Nick Wilson once robbed us nearly blind right under our noses. Now released from the federal pen, his dark shadow still looms large.
Out of what I’m fairly certain was naiveté, state Rep. Stephen Bright of Maumelle put in a couple of bills that had people at the state Capitol saying , “This looks like a Nick Wilson deal.” Once burned, you develop a greater sensitivity to the mere scent of fire.
In that context, a Nick Wilson deal is a bill creating a scheme by which a fellow could carve himself a source of money from state government. Bright’s two bills said that when a nursing home or public school or state agency needed a background check on a prospective employee, the State Police would no longer be the sole service provider. It said private third-parties could do these background checks.
This is a $2 million thing, help-ful in keeping the State Police in radios and uni-forms, enticing to someone looking to carve a little personal revenue out of the public’s business. Wilson appears to have had nothing to do with it, though, as Bright found, it’s hard to prove a negative. So far as we know, Nick is behaving himself. We do not see his fingerprints. Of course, we never did.
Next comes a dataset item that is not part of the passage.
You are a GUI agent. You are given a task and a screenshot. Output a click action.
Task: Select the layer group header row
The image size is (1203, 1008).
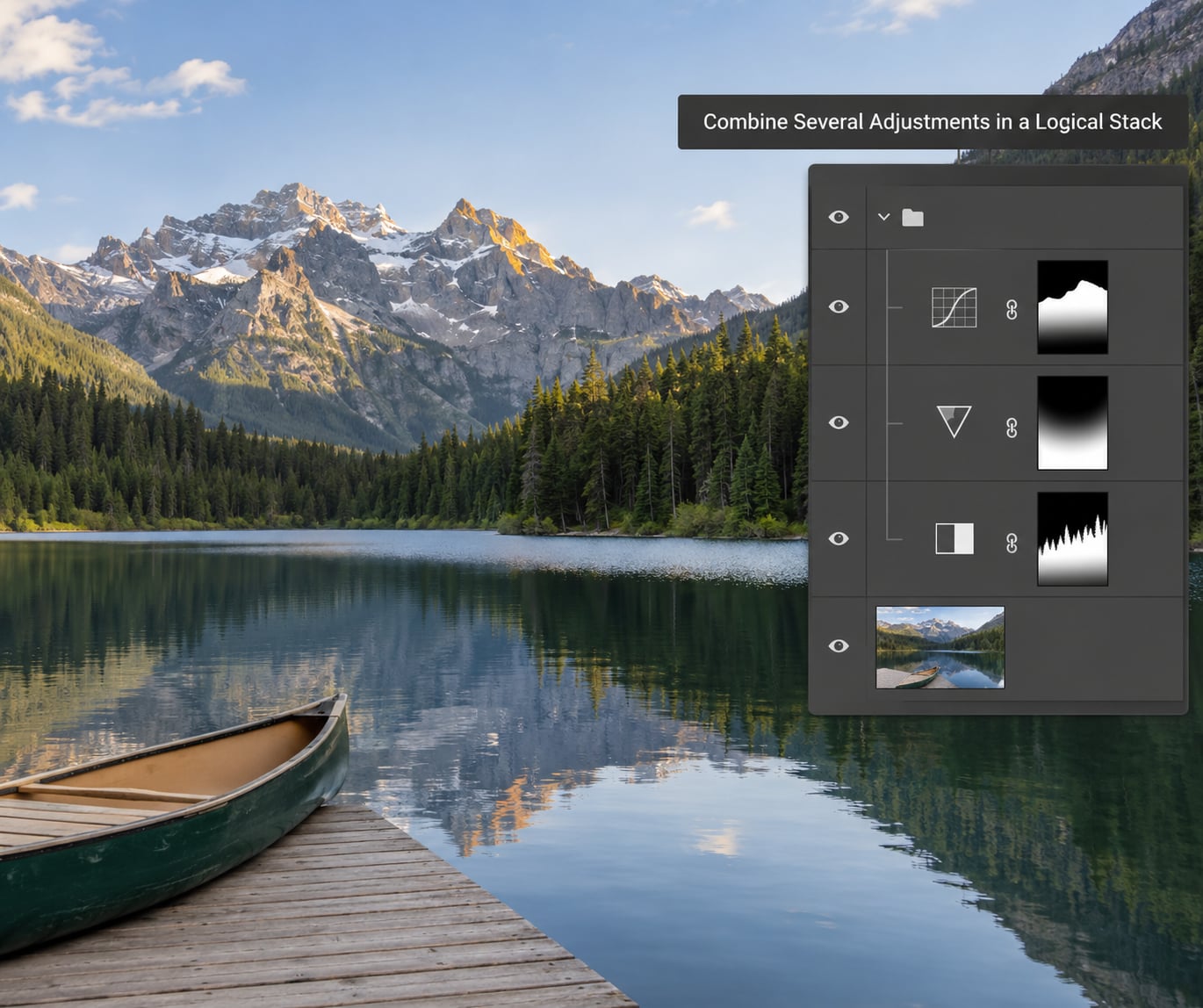click(x=998, y=217)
This turned out to be a Steve Bell deal. He’s a former senator from Batesville who got indicted and acquitted in one of the schemes for which Wilson was convicted. He never was a Wilson pal, actually. Bell went home and practiced law. He started working with a private investigator. He and the private investigator and another man incorporated a business to do background checks. Bell persuaded Bright that the State Police wasn’t getting the checks done in a timely or efficient manner, but that his firm could. Some nursing home people and school people supported his contention of inordinate State Police delays. Bright thought it sounded like a good bill. Other states outsourced that kind of thing.
Bell helped write the bill to define eligible third-party providers, and he happened to define them in his little firm’s image. The press got wind of the deal, and that may be the end of it. Bright is left looking bad, or used. He’s mad at the State Police, the newspapers and anybody else he suspects of tarnishing his name by whispering that he might be involved in a Nick Wilson deal.
But putting Wilson aside, and Bell as well, there is a broader moral. It is that this kind of end run by a special interest, whether to take one of the State Police’s jobs or wrest the local control of Central Arkansas Water to oblige a watershed housing development, is an all-too-frequent and dangerous occurrence — especially in a legislature that, in the current session, has yet to do a single substantial thing related to its real responsibilities to enact budgets and improve and equalize school facilities.
It may well be that there’s a rationale for privatizing these background checks. But the way to do it would be with extensive public debate, ideally well in advance of the legislative session. The absolute worst way would be the way this was done — out of the blue and at the behest of one vested guy who knows how to work the process.
This is the kind of thing that’s about to turn me into a small-government conservative, at least at the state level. We’d be better off to reauthorize continuing level budgets and send the legislature home.